Frankly, I don’t know why it wouldn’t come to iOS and macOS. I confess I’ve always admired Google as a services company, especially for its old ‘90s attitude that everything we need can be done through our browsers. It wanted to make us all a part of party, and that inclusiveness is recalled in its multicolored logo (which in part evokes Apple’s own rainbow logo from the ‘80s). A service like Stadia shows the power of the internet to bring us all together, and I often wish Google had stuck with that idea rather than trying to steer people toward its experiments with hardware as well.

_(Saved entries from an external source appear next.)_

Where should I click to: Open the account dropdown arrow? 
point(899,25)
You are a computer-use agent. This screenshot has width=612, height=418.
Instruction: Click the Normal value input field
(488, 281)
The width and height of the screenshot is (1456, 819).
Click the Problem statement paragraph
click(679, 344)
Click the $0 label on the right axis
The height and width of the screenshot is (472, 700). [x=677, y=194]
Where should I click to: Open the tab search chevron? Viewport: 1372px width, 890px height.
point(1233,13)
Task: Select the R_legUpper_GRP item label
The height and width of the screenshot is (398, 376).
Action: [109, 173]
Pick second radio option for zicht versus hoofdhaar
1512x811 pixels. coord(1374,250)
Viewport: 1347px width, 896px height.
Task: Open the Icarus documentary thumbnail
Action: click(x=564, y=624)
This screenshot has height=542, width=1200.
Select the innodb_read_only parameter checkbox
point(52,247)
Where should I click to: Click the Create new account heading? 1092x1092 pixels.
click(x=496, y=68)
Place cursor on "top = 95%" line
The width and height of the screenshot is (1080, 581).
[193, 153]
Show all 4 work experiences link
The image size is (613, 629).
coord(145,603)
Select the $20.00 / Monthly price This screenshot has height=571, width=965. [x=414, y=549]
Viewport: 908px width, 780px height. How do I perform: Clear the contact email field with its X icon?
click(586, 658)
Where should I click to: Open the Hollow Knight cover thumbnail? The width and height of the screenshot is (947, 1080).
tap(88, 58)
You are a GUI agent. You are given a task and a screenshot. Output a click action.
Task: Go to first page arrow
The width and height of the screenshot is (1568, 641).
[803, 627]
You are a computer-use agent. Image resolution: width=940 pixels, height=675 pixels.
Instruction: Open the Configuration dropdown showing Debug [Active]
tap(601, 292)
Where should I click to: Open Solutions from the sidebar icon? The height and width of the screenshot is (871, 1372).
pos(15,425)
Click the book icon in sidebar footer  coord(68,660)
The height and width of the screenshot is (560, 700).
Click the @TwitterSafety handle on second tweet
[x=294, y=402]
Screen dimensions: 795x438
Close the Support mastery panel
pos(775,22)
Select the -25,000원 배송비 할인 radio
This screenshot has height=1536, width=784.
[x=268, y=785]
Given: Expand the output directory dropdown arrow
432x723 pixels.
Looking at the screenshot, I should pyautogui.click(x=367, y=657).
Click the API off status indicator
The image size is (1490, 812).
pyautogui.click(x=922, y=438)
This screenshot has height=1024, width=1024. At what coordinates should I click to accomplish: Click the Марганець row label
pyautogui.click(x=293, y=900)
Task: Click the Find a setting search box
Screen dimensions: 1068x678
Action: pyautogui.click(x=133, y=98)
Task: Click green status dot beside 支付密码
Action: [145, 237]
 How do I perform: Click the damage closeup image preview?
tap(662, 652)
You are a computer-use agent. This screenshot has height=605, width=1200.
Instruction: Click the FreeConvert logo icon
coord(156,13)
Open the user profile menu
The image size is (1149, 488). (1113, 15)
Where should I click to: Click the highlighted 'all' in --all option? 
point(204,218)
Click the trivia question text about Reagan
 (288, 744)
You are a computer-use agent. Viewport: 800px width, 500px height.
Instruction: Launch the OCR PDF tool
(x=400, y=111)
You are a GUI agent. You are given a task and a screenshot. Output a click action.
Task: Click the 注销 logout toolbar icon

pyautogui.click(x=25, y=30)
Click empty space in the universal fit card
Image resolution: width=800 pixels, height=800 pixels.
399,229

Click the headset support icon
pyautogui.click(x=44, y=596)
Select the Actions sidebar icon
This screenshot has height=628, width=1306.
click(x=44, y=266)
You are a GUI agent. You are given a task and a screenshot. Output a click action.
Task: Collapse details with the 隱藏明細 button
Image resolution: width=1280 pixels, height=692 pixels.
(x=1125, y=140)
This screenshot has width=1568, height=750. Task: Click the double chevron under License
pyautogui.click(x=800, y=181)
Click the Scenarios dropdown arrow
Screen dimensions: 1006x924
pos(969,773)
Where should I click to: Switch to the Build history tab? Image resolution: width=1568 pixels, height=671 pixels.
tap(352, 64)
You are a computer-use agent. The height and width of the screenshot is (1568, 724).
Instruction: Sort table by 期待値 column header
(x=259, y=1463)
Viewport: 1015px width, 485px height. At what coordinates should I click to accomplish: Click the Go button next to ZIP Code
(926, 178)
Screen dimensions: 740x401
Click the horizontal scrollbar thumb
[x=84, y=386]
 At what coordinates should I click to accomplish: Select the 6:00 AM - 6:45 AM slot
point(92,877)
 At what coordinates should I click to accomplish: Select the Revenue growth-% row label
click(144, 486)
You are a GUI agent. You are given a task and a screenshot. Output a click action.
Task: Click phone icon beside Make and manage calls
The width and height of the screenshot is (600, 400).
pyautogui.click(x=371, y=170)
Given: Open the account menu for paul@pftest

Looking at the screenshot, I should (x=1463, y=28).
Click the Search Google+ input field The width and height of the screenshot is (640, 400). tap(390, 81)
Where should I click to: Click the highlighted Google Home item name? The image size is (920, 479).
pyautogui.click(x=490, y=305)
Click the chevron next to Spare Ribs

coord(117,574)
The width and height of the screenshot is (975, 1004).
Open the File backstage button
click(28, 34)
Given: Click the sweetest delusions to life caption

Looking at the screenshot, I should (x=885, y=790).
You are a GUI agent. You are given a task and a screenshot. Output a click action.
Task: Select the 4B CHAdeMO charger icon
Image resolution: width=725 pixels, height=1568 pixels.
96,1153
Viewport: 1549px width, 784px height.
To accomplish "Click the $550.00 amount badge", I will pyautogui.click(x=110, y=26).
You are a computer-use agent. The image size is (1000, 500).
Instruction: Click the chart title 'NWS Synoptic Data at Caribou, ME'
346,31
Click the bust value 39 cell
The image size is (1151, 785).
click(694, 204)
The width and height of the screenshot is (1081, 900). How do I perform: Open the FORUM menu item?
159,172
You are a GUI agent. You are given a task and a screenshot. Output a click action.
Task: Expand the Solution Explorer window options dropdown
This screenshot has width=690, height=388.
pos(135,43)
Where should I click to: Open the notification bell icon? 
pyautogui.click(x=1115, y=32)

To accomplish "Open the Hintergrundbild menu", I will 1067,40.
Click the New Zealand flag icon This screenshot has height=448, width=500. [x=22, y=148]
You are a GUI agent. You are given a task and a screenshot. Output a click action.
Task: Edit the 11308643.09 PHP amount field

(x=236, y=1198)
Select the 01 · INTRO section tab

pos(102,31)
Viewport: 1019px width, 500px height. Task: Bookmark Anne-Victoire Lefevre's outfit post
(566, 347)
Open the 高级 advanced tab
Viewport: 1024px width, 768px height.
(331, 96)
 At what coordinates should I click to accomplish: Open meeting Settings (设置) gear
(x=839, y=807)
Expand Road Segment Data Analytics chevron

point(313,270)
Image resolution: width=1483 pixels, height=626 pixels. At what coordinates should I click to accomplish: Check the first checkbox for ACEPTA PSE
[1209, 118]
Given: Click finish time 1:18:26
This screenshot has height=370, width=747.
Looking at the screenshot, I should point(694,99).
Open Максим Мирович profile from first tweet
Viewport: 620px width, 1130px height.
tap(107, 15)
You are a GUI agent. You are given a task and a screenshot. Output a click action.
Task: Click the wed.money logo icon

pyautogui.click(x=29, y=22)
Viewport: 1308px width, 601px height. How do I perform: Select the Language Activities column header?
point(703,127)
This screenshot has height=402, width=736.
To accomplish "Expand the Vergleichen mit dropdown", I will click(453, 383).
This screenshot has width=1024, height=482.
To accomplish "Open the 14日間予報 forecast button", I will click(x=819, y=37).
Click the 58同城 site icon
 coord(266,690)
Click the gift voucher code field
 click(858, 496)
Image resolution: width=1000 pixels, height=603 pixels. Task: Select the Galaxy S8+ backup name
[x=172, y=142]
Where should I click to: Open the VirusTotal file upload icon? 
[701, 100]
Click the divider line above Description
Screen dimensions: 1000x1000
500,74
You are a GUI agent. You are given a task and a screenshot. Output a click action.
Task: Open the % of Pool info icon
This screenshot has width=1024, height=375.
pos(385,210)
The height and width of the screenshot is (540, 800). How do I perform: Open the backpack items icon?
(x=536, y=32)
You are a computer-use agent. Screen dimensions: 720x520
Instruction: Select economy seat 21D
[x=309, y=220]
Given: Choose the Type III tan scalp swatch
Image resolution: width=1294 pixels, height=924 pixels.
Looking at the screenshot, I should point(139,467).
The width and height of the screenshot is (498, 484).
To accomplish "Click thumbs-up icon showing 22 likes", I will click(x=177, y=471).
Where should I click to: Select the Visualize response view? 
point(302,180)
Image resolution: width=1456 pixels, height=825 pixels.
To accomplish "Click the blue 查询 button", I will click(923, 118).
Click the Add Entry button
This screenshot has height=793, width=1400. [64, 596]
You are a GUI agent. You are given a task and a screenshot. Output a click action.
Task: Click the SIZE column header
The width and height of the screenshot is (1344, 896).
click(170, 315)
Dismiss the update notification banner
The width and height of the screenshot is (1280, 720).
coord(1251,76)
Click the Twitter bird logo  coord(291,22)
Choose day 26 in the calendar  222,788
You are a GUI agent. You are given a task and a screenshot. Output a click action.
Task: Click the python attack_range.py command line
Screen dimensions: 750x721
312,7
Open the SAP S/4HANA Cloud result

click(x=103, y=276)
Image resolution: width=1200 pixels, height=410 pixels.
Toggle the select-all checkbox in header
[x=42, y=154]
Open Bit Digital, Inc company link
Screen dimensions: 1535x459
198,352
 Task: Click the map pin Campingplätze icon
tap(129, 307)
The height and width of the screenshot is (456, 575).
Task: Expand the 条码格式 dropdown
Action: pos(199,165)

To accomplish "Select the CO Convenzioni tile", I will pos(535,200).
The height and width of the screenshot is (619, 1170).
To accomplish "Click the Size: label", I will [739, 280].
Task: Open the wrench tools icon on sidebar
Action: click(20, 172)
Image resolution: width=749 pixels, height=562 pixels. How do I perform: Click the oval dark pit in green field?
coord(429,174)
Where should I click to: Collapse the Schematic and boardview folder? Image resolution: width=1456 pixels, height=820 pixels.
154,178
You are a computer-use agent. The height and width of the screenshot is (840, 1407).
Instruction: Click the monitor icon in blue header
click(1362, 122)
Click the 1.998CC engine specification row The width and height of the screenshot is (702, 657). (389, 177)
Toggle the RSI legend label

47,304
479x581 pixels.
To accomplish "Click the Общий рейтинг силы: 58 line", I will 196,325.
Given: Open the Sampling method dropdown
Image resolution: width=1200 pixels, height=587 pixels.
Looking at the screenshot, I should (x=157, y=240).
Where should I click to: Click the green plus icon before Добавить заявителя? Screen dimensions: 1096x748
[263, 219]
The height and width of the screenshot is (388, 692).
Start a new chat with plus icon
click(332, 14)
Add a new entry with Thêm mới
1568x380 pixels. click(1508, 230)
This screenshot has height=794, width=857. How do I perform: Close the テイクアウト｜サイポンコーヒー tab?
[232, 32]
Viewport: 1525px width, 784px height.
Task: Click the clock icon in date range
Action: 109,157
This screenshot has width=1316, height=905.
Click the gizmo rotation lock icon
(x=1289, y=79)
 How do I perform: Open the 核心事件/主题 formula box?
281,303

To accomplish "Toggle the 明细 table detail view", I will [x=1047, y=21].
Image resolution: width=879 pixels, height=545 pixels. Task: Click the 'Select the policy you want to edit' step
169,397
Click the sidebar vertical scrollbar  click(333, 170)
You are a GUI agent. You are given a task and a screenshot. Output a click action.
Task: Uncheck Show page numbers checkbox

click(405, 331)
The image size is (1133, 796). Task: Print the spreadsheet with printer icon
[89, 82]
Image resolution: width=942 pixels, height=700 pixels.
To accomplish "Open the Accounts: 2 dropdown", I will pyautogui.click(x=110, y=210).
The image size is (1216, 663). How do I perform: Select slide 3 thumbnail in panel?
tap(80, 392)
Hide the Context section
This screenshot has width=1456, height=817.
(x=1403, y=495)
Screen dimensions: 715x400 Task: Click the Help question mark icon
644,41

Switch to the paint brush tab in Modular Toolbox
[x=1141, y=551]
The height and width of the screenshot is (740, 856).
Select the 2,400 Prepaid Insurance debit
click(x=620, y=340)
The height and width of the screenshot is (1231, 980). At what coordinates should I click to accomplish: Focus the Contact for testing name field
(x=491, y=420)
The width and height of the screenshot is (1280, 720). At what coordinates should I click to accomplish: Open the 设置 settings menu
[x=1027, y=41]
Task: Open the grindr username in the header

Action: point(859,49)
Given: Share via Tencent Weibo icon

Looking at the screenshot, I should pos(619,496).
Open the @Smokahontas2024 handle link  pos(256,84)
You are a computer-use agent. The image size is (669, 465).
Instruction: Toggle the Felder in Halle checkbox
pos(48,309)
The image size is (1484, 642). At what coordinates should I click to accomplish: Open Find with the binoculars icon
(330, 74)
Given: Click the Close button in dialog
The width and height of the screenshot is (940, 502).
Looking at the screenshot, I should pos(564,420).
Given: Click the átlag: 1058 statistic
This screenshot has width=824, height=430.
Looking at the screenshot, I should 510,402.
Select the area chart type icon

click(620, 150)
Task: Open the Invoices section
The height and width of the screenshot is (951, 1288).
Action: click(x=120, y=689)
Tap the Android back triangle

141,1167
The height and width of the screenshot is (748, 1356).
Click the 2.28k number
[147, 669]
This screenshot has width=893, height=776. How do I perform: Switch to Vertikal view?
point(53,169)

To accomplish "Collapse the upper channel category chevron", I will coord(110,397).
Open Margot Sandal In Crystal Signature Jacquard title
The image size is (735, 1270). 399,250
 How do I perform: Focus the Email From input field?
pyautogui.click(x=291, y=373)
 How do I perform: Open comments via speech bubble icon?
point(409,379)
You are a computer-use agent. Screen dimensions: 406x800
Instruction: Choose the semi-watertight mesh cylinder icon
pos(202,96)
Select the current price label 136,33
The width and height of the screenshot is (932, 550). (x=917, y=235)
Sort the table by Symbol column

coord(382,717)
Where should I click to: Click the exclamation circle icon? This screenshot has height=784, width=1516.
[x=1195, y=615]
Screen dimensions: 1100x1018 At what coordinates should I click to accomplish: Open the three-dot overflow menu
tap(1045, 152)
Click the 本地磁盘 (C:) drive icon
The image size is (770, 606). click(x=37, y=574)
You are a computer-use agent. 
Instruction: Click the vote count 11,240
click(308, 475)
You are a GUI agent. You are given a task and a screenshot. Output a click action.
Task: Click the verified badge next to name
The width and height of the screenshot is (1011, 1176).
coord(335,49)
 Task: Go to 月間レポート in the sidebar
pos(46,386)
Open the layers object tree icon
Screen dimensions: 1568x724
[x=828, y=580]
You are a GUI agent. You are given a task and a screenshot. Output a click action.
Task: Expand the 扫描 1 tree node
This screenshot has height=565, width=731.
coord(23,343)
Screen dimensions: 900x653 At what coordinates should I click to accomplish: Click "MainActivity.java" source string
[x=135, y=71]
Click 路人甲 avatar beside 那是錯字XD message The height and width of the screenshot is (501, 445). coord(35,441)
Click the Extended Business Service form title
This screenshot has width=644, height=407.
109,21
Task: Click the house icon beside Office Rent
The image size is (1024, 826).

My 21st-century self knows, of course, that I should temper my optimism with the knowledge that Google will probably gleefully sell my data nearest advertisers. For right now, though, I’m happy to dream.
Your move, Apple?
Could we expect something from Apple? There’s a vague rumor of an Apple gaming subscription service on the wind, but as I’ve said elsewhere, Apple barely knows what to do with the streaming services you can already find on iOS. For that matter, Apple really shoots itself in the foot with games. The Mac is practically hostile to games, for one. As for MFi controllers, Apple bizarrely wouldn’t certify controllers that let you press on the thumbstick buttons for years, which effectively rendered some console ports unplayable. Happily, Apple loosened some of its guidelines with iOS 12, but it may be too late to catch up.
So no, I doubt it. But I don’t really care. If Google manages to make Stadia work as good as it sounds, then I and many other Mac gamers will be able to have our cakes and eat them, too. As a bonus, if Stadia and similar services prove popular enough, maybe they’ll trigger some reform regarding the arbitrary and often outdated data caps many of us deal with every day.